Two Franchises: One Winner. On AND Off the Field
I can honestly name if you gave me a few minutes every single Super Bowl winner over the past 30 years and probably ever. I do not even consider myself a diehard NFL fan. I have been to 10ish NFL games in my life, no playoff games, and my team hasn’t won a playoff game that I remember watching (WHO DEY!)
There is no other sport, no other event other than maybe past Presidents of the United States of America that people can rattle off so randomly and with such ease even if they are not big fans. The Super Bowl winner is the best of the best on the field, but off the field even more.
The Year After the Big Win comes with super profits, increases in revenue, the utmost media attention, more raving fans, raised and sometimes outlandish expectations, and the inevitable disappointment the next year unless the team is so fortunate to win it again the following year. (You think that’s easy? Just ask Tom Brady, the man has been trying to win another win since 2004 after rattling off 3 in 4 years.)
Sorry, Tom. Not this year…
How does it work off the field?
In the Sports Business side of things winning the Super Bowl couldn’t bring greater gains. You WILL sell out the entire next season no matter what bonehard decisions you make (unless of course you were say the Florida Marlins, sorry Miami Marlins.)
You will be on National TV more times than just about every other team in the league regardless of how big your franchise or market is.

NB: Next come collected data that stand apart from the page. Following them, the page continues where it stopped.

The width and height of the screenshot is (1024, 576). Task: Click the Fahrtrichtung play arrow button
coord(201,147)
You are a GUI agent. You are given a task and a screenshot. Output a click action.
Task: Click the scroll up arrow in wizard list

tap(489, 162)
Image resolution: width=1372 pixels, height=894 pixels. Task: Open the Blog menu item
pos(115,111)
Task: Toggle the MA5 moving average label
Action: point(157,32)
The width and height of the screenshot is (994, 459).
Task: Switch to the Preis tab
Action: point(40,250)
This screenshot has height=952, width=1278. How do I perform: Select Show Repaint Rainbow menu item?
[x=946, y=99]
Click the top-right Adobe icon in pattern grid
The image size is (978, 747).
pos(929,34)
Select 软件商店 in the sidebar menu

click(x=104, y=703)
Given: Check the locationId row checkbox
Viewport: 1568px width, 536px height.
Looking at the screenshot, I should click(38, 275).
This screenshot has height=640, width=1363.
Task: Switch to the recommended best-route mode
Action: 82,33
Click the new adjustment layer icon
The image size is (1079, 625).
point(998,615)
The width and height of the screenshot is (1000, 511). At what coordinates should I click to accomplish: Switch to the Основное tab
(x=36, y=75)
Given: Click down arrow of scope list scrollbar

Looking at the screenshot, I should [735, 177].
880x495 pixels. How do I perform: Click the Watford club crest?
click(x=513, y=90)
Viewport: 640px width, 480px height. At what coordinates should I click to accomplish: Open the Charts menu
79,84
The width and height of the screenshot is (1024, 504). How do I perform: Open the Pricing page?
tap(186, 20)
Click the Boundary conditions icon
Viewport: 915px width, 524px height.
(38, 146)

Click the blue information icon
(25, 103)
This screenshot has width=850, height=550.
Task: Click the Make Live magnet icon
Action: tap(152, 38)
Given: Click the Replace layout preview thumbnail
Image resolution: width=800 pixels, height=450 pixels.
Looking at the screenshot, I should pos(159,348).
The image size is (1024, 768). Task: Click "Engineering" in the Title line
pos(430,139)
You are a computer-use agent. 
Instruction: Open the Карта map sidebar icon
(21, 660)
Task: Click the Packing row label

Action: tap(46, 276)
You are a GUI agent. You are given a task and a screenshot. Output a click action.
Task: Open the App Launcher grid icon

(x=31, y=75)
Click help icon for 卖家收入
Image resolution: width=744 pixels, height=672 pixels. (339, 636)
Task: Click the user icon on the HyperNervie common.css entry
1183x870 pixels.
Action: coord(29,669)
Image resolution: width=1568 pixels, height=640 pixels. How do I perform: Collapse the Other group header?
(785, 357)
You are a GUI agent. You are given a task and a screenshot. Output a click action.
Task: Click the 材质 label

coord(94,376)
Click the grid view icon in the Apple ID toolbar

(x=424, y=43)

That is TV dollars and profits. Put that right to the bottom line.
Merchandise sales will be simply put: STUPIDLY HUGE! That is because winning the Super Bowl, sorry NFL copyright legal eagles, winning the “Big Game” brings in the bandwagon fans and takes average fans to raving fans. Raving fans will back you through thick and thin, and while it may only last for a year or two it means big business and big dollars.
Unfortunately from the fans standpoint ticket prices will noticeably increase but if people are willing to pay and you can sell out then that is the way capitalism works.
The hype and media attention received as a result of winning the whole thing is incomparable in business. You could have screwed up tons of parts of your business, ie equipment issues, stadium renovations, cheesy marketing gimmicks, that would put some businesses under but you will receive more praise, attention, and publicity if you win that none of it matters.
It’s one of the few things in this country that bring impactful, GUARANTEED attention to your business. The Hype Machine will take the players, the coaches, and the owners to a whole other level.
For the individual
The individual can benefit from “generational” money by playing great in the big game. Larry Brown took two Neil O’Donnel INT’s that I could have caught in the ’96 Super Bowl victory into a 5 year 12 million dollar contract with the Raiders.
In 1996 that was CRAZY money for a cornerback. Two years and 12 games played, the Raiders cut him.
The point: No other opportunity in the country puts you on such a high pedestal to shine, and if you do shine for just a short period of time the immediate benefits are unlike anything else in the business world.
What it really holds for the next year
It’s a fairytale ending for one team each and every year that continues on really until they play their final game of the following season. The owners will see profits that just can’t be attained any other way. The franchise sees more publicity and attention that they couldn’t have garnered unless they gave away every seat in the stadium for a whole season.
Which they would never do because they will RAISE ticket prices and sell out. Supply and Demand. The individual coaches and players will score big with new contracts, promotions, salaries, and signings that they perhaps don’t deserve other than the fact that they played big in that game.
And that’s quite honestly the way it should be. The year after the Big Win should be nothing less because we as a country have turned it into the biggest event all year long. We created it, they should benefit from it. Do you really know anybody who doesn’t watch the Super Bowl anymore?
The Rose Bowl is incorrect, they aren’t the “Grandaddy of ’em all!” The Super Bowl is. And while it is quite an accomplishment to even make the playoffs in the NFL, or make it to the AFC/NFC Championship game, the gains from the sports business side to win just one more game are not even comparable in the gains that will be made as a result of that victory.
The Year After the Big Win is great for owners, players, fans, all alike. Enjoy the Ride!